At The Whiteley Clinic, we regularly audit the results of our varicose veins treatments. Last year we checked patients from 15 years ago. The results show that we have the lowest possible recurrence rates after our varicose veins treatments. They are the same as the natural occurrence of varicose veins in people who have never had them before.
Prof Mark Whiteley lecturing in Paris at CACVS presenting his 15 year results for varicose veins endovenous surgery Jan 2017
Many doctors, clinics and hospitals quote our results as if they are their own. But most do not do their own audits. As such they really do not know if their patients are getting such good outcomes.
In reality, it is highly unlikely that they do. Most do not use our techniques, such as pelvic vein embolisation, TRLOP and diagnostic duplex ultrasonography by a specially trained clinical vascular scientist. Furthermore only doctors and clinical vascular scientist working at The Whiteley Clinic work to The Whiteley Protocol. This protocol has been developed from audits and research.

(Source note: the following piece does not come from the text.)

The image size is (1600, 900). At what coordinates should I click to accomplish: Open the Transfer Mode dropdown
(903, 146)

When choosing who you trust to treat your varicose veins, you need to make sure that any results that are quoted are really from the doctor, clinic or hospital that you are talking to. You may well find that they are quoting “representative figures” taken from one of our papers, rather than their own results. It is highly unlikely that the two will be the same. In medicine it is better to get a good treatment first time and have the lowest rate of recurrence, then go for the cheapest option and then spend the rest of your life having to have it retreated again and again.
It is highly unlikely that the two will be the same. In medicine, it is better to get a good treatment first time and have the lowest chance of recurrence, than to go for the cheapest option and then spend the rest of your life having to have it re-treated again and again.

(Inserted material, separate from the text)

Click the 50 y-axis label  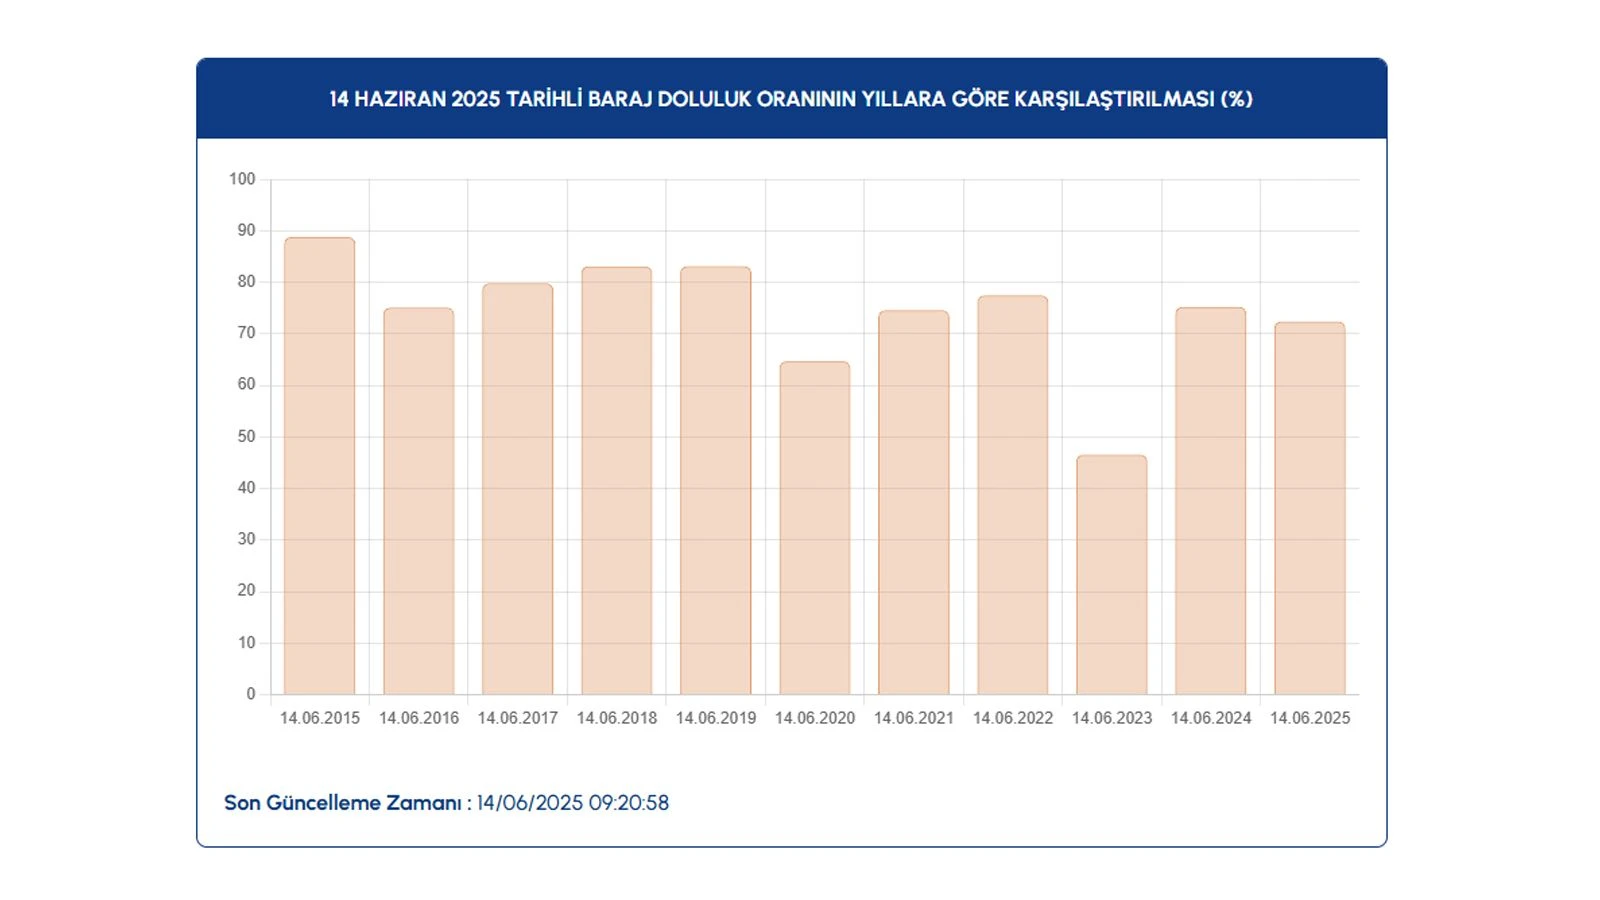pos(246,436)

Ever since Mark Whiteley performed the first endovenous surgery for varicose veins in the UK in 1999, increasing numbers of doctors and clinics have taken up these new techniques. Primarily these new ways of treating varicose veins are endovenous laser ablation (EVLA) and endovenous radiofrequency ablation (RFA).
In patients that are not suitable to have these treatments, there is a role for ultrasound-guided foam sclerotherapy. However recent research from The Whiteley Clinic suggests that foam sclerotherapy should not be used in big varicose veins that can be treated with laser or radiofrequency (https://www.ncbi.nlm.nih.gov/pubmed/26790396). This is supported by other published data from clinical studies of foam (https://www.ncbi.nlm.nih.gov/pubmed/27561823).

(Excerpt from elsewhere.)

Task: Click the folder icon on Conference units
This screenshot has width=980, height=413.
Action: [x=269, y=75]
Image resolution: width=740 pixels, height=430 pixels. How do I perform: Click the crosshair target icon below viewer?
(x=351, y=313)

The National Institute of Health and Clinical Excellence (NICE) published their clinical guidelines in summer 2013 agreeing with this (https://www.nice.org.uk/guidance/cg168/).
Most doctors and clinics that you see advertising varicose vein surgery are now offering these techniques. Unfortunately for most patients, these are the techniques that The Whiteley Clinic was researching and using back in 2005.
Because of our priority in the field of varicose vein surgery, we have continued our research and development into varicose vein treatments, whilst everyone else was trying to catch up with what we started.
It is for this reason that most doctors, clinics and hospitals still do not perform TRLOP closure of perforators, and do not even look for the one in five women whose varicose veins come from the pelvis, never mind performing pelvic vein embolisation. Furthermore, despite NICE clinical guidelines, there are still some doctors who even do their own venous duplex ultrasound scanning or even strip veins!
When you do choose where you should have your varicose veins treated, you need to understand that not all doctors, clinics or hospitals are the same. In exactly the same way that not all hairdressers or builders are the same, doctors vary too. In the UK most doctors who treat varicose veins do not treat varicose veins all of the time. Most usually perform vascular (arterial) or general surgery 3 – 4 days per week and only treat varicose veins occasionally.
Importantly, if anything does go wrong with your treatment, or you to get an early recurrence due to missed pelvic or perforator veins, then the way the UK system works is the patient carries the responsibility as they have signed the consent form. Regardless of whether you have been advised on where to go by doctor or insurance company, only the patient can choose and sign the consent form.
As such, it is essential that you when you do choose your varicose veins doctor, clinic or hospital, you make sure that you are confident in your choice. Be sure that you certain what you are choosing – the best quality or the lowest price. The two are not the same!